Chiko (C): *jilat jilat badannya*

Boy (B): kamu kenapa sih chiko, kok banyak lukanya? kakak marah marah tuh aku sebel denger omelannya sama kamu. berisik.

C: aku kan abis bertarung, boy.

B: ngapain sih kamu bertarung segala?

C: aduh, kamu ngga tau sih. kucing jantan sejati itu harus bertarung buat nunjukin kejantanannya dan ketangguhannya. kalo kamu menang, kucing lain bakal takut sama kamu dan ngga ada yang mau lewat lewat didaerah kekuasaan kamu.

B: ooh, gitu ya?

C: iyalah. kucing betina juga jadi suka tau sama kucing jantan yang menang bertarung. kamu mau kaaan jadi rebutan para betina?

B: waah..

C: aku aja nih, sampe capek bertarung, boy. akhirnya menang juga. makanya nih sekarang aku pulang, mau makan. laper, boy. bertarung tiga hari tiga malem ngga makan. *jilat jilat badan*

B: aku juga mau deh kalo gitu bertarung. biar kakak tau kalo aku ini pejantan. enak aja aku disangka betina. eh iya Chiko, kalo mau nandain wilayah kekuasaan caranya gimana emang?

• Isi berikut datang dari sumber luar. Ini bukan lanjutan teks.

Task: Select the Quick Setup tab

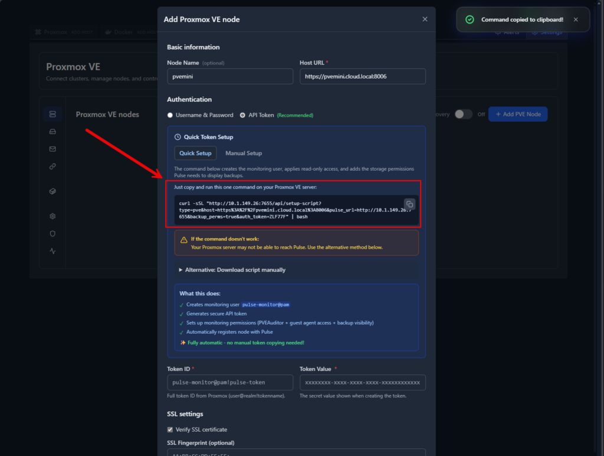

C: kamu pipisin aja. kayak gini nih *berdiri, jalan ke pohon, pipis* dijamin deh ngga ada yang berani lewat sini. kamu tandain aja wilayah kamu.

B: oh ternyata cuma dipipisin doang ya? wah gampang dong.

C: yaiyalah. kamu sih dirumah terus. jalan jalan dong kayak aku. udah ah boy. aku mau jalan lagi. aku mesti pantau wilayahku nih yang disana.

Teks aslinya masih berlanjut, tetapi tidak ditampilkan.